[begin MATERIAL PROVIDED]

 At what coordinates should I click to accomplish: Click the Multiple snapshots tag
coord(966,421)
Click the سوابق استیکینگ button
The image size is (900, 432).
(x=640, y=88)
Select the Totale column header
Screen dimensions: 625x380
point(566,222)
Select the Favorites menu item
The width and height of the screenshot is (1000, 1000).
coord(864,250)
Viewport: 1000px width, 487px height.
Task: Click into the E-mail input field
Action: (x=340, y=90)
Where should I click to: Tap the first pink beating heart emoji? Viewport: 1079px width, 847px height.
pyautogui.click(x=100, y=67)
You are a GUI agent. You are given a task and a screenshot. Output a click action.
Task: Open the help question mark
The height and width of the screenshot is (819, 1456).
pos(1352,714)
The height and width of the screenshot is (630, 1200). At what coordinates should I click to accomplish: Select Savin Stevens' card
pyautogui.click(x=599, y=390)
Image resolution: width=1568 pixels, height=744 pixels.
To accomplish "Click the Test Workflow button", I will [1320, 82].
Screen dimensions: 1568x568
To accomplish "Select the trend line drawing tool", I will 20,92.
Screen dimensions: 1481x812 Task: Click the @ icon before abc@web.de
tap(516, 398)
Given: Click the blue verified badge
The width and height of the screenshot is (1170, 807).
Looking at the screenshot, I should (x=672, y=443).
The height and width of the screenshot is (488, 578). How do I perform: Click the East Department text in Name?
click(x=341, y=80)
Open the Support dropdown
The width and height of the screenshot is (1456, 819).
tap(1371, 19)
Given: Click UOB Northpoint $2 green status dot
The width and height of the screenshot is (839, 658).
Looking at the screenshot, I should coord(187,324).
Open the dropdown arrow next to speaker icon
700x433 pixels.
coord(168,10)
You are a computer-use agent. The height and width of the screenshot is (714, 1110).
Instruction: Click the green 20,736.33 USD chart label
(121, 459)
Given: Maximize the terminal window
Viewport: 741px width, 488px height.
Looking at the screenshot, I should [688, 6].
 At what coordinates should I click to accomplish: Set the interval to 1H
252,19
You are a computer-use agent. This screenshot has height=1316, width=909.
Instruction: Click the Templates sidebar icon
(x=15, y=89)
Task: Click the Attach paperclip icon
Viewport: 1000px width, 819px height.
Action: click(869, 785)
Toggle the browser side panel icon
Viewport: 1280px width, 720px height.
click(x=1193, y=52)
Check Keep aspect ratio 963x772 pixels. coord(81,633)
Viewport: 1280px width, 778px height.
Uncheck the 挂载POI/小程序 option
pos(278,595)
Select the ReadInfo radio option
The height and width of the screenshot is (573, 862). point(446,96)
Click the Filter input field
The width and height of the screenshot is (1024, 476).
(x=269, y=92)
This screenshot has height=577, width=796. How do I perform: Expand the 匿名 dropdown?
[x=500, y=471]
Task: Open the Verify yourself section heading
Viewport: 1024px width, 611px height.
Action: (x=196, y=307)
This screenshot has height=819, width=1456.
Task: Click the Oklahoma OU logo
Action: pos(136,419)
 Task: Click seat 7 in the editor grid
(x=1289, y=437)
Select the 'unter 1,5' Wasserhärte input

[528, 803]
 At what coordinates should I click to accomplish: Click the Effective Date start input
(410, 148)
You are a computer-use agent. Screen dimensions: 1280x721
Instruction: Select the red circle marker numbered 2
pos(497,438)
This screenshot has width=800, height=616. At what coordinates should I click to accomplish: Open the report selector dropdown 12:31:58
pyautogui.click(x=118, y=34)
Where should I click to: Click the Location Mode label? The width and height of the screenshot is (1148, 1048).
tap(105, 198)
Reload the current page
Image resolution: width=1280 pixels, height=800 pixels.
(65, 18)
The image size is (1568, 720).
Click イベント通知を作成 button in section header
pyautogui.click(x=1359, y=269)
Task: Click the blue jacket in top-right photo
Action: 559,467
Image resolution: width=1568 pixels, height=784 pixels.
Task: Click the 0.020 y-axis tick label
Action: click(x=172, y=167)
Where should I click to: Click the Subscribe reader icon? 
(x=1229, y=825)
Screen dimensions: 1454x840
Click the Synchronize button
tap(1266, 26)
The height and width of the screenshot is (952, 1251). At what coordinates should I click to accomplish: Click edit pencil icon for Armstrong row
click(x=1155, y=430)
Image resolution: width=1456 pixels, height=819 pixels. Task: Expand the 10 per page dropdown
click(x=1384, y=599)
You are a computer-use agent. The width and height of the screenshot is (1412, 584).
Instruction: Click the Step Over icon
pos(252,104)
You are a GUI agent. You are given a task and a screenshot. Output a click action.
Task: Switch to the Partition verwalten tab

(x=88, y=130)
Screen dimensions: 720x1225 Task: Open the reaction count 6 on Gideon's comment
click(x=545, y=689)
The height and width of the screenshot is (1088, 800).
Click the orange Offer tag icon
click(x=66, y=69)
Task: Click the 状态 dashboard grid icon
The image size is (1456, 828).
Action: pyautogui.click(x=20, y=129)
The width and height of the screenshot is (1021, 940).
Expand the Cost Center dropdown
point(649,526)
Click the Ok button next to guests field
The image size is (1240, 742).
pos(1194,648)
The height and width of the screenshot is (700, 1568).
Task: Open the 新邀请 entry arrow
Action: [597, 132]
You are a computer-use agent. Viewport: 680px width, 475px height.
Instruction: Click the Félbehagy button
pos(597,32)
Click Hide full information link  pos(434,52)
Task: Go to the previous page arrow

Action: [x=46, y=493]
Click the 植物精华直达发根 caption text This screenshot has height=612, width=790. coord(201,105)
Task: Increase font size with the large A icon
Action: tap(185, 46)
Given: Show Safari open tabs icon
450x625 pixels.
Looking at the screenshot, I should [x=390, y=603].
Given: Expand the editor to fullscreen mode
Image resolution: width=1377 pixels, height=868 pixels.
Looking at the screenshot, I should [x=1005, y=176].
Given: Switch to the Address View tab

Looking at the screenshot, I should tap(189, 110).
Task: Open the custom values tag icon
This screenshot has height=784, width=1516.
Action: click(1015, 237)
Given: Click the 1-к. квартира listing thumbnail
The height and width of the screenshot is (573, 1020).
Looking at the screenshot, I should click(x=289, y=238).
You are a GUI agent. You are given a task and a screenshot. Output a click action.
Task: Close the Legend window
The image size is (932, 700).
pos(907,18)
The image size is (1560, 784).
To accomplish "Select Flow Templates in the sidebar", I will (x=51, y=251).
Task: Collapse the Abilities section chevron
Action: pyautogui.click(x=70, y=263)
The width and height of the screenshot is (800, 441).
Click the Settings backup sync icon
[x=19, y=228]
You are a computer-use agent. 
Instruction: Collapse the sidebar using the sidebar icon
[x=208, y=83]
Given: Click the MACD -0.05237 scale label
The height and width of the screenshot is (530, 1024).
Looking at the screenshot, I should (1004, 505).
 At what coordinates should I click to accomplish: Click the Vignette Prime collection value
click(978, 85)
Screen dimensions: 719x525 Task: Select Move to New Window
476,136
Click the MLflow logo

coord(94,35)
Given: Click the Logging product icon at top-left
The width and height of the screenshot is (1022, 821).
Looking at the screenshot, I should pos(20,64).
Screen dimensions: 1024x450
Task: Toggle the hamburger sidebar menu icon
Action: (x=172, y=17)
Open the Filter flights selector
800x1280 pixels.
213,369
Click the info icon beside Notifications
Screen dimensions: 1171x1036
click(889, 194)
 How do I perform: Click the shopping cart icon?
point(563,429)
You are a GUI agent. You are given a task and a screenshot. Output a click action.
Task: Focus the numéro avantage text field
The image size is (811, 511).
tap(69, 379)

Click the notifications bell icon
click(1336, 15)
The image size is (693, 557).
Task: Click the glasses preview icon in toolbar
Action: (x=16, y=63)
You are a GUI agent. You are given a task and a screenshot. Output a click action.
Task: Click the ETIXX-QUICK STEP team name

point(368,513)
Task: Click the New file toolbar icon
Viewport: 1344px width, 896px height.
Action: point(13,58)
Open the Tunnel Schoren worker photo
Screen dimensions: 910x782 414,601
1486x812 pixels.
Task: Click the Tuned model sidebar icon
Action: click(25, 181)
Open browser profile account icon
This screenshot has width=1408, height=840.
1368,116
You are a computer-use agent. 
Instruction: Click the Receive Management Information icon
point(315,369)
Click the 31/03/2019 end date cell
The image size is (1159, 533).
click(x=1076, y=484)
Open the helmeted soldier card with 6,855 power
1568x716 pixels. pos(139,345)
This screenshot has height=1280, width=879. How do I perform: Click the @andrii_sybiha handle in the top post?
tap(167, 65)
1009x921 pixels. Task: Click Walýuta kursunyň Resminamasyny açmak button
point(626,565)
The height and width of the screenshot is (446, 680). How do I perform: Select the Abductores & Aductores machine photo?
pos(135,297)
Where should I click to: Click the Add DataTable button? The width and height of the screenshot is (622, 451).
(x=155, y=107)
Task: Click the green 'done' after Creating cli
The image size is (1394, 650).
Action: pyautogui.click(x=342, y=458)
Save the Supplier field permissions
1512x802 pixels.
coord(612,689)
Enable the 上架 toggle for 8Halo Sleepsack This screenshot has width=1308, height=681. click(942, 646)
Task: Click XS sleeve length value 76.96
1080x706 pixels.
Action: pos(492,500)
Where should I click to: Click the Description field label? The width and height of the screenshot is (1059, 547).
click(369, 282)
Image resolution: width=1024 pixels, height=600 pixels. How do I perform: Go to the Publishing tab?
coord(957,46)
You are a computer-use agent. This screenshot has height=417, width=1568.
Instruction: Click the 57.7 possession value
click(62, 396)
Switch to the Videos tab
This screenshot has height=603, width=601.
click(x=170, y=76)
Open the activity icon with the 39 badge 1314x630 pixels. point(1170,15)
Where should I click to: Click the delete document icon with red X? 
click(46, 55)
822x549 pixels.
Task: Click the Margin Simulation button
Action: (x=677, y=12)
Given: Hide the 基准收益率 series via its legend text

[end MATERIAL PROVIDED]

TASK BRIEF: Lay out the data from the line with "Click the info icon beside Notifications" to the line with "tap(167, 65)", both included, as a Markdown table with columns No. and Line. Number each line in order and skip blank lines.

REPLY:
| No. | Line |
|---|---|
| 1 | Click the info icon beside Notifications |
| 2 | Screen dimensions: 1171x1036 |
| 3 | click(889, 194) |
| 4 |  How do I perform: Click the shopping cart icon? |
| 5 | point(563,429) |
| 6 | You are a GUI agent. You are given a task and a screenshot. Output a click action. |
| 7 | Task: Focus the numéro avantage text field |
| 8 | The image size is (811, 511). |
| 9 | tap(69, 379) |
| 10 | Click the notifications bell icon |
| 11 | click(1336, 15) |
| 12 | The image size is (693, 557). |
| 13 | Task: Click the glasses preview icon in toolbar |
| 14 | Action: (x=16, y=63) |
| 15 | You are a GUI agent. You are given a task and a screenshot. Output a click action. |
| 16 | Task: Click the ETIXX-QUICK STEP team name |
| 17 | point(368,513) |
| 18 | Task: Click the New file toolbar icon |
| 19 | Viewport: 1344px width, 896px height. |
| 20 | Action: point(13,58) |
| 21 | Open the Tunnel Schoren worker photo |
| 22 | Screen dimensions: 910x782 414,601 |
| 23 | 1486x812 pixels. |
| 24 | Task: Click the Tuned model sidebar icon |
| 25 | Action: click(25, 181) |
| 26 | Open browser profile account icon |
| 27 | This screenshot has width=1408, height=840. |
| 28 | 1368,116 |
| 29 | You are a computer-use agent.  |
| 30 | Instruction: Click the Receive Management Information icon |
| 31 | point(315,369) |
| 32 | Click the 31/03/2019 end date cell |
| 33 | The image size is (1159, 533). |
| 34 | click(x=1076, y=484) |
| 35 | Open the helmeted soldier card with 6,855 power |
| 36 | 1568x716 pixels. pos(139,345) |
| 37 | This screenshot has height=1280, width=879. How do I perform: Click the @andrii_sybiha handle in the top post? |
| 38 | tap(167, 65) |